__WORK TO COMPLETE__
Substitute "Give the position of" for every occurrence of "Find the location of" in all of the records below, and reproduce them with everything else unchanged.

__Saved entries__
━━━━━━━━━━━━━━━━

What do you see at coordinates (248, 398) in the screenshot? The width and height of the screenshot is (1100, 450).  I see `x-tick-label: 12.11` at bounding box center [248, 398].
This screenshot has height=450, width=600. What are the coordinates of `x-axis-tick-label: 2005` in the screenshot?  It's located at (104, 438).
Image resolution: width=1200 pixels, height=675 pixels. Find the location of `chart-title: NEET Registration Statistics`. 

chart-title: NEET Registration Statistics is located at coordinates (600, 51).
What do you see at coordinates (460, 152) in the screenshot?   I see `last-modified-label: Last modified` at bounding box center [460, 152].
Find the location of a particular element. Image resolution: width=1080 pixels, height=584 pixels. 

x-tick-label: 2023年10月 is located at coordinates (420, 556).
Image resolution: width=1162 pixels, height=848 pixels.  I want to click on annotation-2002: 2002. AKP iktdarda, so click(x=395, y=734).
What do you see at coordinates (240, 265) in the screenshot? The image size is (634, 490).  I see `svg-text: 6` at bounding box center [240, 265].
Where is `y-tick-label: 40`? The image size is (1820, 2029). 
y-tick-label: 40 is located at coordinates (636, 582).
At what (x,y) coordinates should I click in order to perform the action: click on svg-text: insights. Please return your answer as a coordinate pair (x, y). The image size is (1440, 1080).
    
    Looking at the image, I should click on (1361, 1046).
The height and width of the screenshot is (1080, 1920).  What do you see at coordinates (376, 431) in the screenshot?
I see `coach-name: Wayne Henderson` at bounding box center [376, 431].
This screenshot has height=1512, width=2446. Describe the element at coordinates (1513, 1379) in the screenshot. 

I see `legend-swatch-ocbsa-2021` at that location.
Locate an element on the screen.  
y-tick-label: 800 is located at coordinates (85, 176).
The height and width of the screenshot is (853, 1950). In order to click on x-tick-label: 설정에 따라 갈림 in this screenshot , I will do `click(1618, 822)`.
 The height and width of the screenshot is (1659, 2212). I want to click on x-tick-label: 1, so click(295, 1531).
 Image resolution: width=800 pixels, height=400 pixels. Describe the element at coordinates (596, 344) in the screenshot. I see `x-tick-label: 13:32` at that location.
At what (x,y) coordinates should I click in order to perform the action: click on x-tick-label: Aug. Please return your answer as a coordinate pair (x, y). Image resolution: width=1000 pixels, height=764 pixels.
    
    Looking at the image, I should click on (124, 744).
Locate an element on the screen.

━━━━━━━━━━━━━━━━

__ANSWER SECTION__
What do you see at coordinates (248, 398) in the screenshot? The width and height of the screenshot is (1100, 450).  I see `x-tick-label: 12.11` at bounding box center [248, 398].
This screenshot has height=450, width=600. What are the coordinates of `x-axis-tick-label: 2005` in the screenshot?  It's located at (104, 438).
Image resolution: width=1200 pixels, height=675 pixels. Give the position of `chart-title: NEET Registration Statistics`. 

chart-title: NEET Registration Statistics is located at coordinates (600, 51).
What do you see at coordinates (460, 152) in the screenshot?   I see `last-modified-label: Last modified` at bounding box center [460, 152].
Give the position of a particular element. Image resolution: width=1080 pixels, height=584 pixels. 

x-tick-label: 2023年10月 is located at coordinates (420, 556).
Image resolution: width=1162 pixels, height=848 pixels.  I want to click on annotation-2002: 2002. AKP iktdarda, so click(x=395, y=734).
What do you see at coordinates (240, 265) in the screenshot? The image size is (634, 490).  I see `svg-text: 6` at bounding box center [240, 265].
Where is `y-tick-label: 40`? The image size is (1820, 2029). 
y-tick-label: 40 is located at coordinates (636, 582).
At what (x,y) coordinates should I click in order to perform the action: click on svg-text: insights. Please return your answer as a coordinate pair (x, y). The image size is (1440, 1080).
    
    Looking at the image, I should click on (1361, 1046).
The height and width of the screenshot is (1080, 1920).  What do you see at coordinates (376, 431) in the screenshot?
I see `coach-name: Wayne Henderson` at bounding box center [376, 431].
This screenshot has height=1512, width=2446. Describe the element at coordinates (1513, 1379) in the screenshot. 

I see `legend-swatch-ocbsa-2021` at that location.
Locate an element on the screen.  
y-tick-label: 800 is located at coordinates (85, 176).
The height and width of the screenshot is (853, 1950). In order to click on x-tick-label: 설정에 따라 갈림 in this screenshot , I will do `click(1618, 822)`.
 The height and width of the screenshot is (1659, 2212). I want to click on x-tick-label: 1, so click(295, 1531).
 Image resolution: width=800 pixels, height=400 pixels. Describe the element at coordinates (596, 344) in the screenshot. I see `x-tick-label: 13:32` at that location.
At what (x,y) coordinates should I click in order to perform the action: click on x-tick-label: Aug. Please return your answer as a coordinate pair (x, y). Image resolution: width=1000 pixels, height=764 pixels.
    
    Looking at the image, I should click on (124, 744).
Locate an element on the screen.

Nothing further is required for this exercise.